Prospectus Supplement No. 1

Filed Pursuant to Rule 424(b)(3)

Registration No. 333-130869

PROSPECTUS SUPPLEMENT NO. 1

(To Prospectus dated April 26, 2006)

PW EAGLE, INC.

1,323,334 Shares of Common Stock

This Prospectus Supplement No. 1 should be read in conjunction with the prospectus dated April 26, 2006 (the “Prospectus”) relating to the offer and sale from time to time by the selling shareholders identified in the Prospectus of up to 1,323,334 shares of the common stock of PW Eagle, Inc. We will not receive any of the proceeds from the sale of the common stock covered by the Prospectus.

On May 1, 2006, we filed with the U.S. Securities and Exchange Commission (the “SEC”) Amendment No. 1 to our Annual Report on Form 10-K for the year ended December 31, 2005. On May 10, 2006, we filed with the SEC our Definitive Proxy Statement for the PW Eagle, Inc. 2006 Annual Meeting of Shareholders. On May 12, 2006, we filed with the SEC our Quarterly Report on Form 10-Q for the quarter ended March 31, 2006. We also filed Current Reports on Forms 8-K with the SEC on May 2, 2006; May 3, 2006; May 31, 2006; and June 20, 2006. The Securities and Exchange Commission allows us to “incorporate” into this prospectus the information we periodically file with the Securities and Exchange Commission. This means that we can disclose important information to you by referring you to those documents. The information incorporated by reference is considered to be part of this prospectus. We hereby incorporate by reference the documents listed above, other than information deemed to be furnished to rather than filed with the SEC. Upon written or oral request, we will provide free of charge a copy of the documents we incorporate by reference to each person, including any beneficial owner of our common stock, to whom a copy of this prospectus is delivered. To request a copy of any or all of these documents, you should write or telephone us at the following address and telephone number:

PW Eagle, Inc.

1550 Valley River Drive

Eugene, Oregon 97401

Telephone: (541) 343-0200

In addition, you may access these reports incorporated by reference through our website at www.pweagleinc.com

The information contained herein, including the information attached hereto, supplements and supersedes, in part, the information contained in the Prospectus. This Prospectus Supplement No. 1 should be read in conjunction with the Prospectus, and is qualified by reference to the Prospectus except to the extent that the information in this Prospectus Supplement No. 1 supersedes the information contained in the Prospectus.

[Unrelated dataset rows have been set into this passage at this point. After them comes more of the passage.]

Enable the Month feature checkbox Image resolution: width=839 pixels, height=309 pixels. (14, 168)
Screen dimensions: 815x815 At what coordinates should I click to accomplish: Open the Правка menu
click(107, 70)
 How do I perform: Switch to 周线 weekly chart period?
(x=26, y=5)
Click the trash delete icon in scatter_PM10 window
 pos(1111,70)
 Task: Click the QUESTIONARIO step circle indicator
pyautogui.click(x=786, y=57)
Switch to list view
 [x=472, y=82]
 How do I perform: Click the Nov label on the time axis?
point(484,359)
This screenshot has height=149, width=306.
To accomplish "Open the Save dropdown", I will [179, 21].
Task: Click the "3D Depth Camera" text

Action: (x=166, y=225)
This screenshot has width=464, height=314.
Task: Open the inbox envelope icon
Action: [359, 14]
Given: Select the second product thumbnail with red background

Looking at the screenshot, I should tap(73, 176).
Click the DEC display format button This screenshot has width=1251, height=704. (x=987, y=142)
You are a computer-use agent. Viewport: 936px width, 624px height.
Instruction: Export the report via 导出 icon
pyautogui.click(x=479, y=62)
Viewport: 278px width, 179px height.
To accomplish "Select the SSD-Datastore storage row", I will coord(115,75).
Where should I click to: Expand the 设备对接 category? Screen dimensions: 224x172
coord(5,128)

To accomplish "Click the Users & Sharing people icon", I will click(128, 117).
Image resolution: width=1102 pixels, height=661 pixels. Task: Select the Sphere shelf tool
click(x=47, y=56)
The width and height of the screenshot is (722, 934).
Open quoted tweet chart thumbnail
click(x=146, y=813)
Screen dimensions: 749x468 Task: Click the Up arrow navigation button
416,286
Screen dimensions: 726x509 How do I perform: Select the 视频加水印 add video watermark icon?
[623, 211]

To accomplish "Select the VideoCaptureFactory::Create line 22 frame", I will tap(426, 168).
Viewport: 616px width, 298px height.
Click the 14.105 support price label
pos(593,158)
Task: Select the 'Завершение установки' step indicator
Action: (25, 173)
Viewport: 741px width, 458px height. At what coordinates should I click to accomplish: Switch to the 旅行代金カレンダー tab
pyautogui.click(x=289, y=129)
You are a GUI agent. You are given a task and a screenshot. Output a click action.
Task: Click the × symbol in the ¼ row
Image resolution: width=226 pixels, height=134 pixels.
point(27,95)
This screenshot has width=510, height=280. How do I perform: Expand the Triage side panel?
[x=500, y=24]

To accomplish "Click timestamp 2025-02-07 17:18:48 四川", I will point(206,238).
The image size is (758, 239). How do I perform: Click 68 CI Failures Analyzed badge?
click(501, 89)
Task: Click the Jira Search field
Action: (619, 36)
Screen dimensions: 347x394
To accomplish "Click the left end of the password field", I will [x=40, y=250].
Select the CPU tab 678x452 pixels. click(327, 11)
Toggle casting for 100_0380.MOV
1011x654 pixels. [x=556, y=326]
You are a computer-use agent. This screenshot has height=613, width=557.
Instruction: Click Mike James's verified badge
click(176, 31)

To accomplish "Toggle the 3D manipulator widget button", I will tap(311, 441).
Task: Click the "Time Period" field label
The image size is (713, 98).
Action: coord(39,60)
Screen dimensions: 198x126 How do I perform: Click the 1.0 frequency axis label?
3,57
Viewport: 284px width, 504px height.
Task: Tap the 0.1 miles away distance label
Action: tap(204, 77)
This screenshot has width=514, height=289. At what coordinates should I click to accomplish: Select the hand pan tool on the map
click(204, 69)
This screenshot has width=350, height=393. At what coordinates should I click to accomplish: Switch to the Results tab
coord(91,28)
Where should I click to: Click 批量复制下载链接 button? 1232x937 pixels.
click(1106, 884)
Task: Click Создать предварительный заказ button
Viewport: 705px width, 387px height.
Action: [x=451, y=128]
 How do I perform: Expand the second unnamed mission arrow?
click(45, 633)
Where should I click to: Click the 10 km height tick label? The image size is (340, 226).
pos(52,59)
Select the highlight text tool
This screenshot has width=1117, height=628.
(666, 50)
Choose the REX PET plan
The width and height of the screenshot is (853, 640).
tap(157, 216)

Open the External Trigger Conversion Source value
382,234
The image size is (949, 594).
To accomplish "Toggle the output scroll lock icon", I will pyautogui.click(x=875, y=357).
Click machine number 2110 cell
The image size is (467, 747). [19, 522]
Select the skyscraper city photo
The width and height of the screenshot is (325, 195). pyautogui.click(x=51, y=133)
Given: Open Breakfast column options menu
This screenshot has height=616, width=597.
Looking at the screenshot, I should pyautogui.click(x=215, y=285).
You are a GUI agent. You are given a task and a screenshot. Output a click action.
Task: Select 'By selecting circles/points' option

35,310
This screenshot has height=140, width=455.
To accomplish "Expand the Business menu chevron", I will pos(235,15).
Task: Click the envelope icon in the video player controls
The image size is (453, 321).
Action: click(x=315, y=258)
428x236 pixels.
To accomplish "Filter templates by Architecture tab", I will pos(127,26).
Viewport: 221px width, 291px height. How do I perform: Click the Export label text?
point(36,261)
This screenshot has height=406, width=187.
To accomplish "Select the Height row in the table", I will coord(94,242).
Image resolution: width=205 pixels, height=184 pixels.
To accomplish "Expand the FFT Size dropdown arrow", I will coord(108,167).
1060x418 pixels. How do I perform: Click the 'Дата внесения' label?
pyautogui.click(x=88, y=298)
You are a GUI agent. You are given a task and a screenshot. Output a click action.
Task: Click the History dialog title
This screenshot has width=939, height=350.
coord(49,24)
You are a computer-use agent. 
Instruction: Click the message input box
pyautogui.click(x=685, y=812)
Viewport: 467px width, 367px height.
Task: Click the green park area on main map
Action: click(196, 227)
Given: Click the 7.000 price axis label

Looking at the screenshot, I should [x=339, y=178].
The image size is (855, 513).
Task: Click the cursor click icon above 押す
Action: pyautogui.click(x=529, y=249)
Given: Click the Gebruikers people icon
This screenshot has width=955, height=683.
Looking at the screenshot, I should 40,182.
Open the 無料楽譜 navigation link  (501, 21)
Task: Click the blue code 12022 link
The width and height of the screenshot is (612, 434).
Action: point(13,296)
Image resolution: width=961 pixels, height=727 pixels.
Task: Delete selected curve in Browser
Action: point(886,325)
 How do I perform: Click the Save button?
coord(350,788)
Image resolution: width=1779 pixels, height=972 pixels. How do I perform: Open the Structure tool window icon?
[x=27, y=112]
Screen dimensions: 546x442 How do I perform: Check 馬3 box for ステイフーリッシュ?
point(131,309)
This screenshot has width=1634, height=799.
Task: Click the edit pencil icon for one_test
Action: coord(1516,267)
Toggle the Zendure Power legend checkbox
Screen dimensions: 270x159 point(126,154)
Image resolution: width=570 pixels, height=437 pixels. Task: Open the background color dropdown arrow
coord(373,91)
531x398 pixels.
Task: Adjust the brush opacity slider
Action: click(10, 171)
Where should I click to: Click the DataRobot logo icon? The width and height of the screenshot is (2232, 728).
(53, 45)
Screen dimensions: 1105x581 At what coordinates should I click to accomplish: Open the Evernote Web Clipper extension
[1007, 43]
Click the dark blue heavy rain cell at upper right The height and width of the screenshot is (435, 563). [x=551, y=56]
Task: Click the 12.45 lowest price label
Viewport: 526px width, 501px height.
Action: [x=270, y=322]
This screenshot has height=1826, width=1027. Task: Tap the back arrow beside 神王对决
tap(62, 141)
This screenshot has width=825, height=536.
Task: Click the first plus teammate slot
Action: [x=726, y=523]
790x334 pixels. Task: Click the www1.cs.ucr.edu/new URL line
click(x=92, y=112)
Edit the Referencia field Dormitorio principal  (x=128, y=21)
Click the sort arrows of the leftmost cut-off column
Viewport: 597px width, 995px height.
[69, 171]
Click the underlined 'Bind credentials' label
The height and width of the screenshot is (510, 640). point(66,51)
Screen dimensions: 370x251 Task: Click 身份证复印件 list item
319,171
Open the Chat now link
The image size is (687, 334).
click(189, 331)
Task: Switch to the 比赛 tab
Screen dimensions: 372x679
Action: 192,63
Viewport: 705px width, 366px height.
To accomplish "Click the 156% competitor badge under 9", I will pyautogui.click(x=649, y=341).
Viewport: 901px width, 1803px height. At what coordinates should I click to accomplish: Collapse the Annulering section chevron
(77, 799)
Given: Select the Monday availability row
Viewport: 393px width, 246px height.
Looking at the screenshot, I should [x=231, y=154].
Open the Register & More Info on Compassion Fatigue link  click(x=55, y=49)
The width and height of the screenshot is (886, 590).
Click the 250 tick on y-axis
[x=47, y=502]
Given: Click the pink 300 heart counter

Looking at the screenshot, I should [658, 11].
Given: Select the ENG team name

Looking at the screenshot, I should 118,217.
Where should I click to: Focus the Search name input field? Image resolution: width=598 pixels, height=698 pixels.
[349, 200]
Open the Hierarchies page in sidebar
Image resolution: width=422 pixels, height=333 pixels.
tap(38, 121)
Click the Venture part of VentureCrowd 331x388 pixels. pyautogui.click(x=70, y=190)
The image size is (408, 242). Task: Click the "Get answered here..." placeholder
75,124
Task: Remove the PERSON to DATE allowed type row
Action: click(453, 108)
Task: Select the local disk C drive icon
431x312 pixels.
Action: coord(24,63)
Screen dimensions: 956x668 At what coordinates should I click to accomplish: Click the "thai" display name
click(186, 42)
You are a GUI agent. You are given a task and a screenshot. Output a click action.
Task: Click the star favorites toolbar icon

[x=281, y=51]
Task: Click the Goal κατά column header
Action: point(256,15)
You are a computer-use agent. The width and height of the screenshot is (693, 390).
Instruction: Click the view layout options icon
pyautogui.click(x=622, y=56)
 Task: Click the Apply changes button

Investing in our common stock is speculative and involves risk. See “Risk Factors” beginning on page 4 of the Prospectus dated April 26, 2006, together with any additional or modified Risk Factors contained in supplements to such Prospectus.

 


Neither the Securities and Exchange Commission nor any state securities commission has approved or disapproved of these securities or passed upon the adequacy or accuracy of this Prospectus Supplement No. 1. Any representation to the contrary is a criminal offense.

 


The date of this Prospectus Supplement No. 1 is June 23, 2006.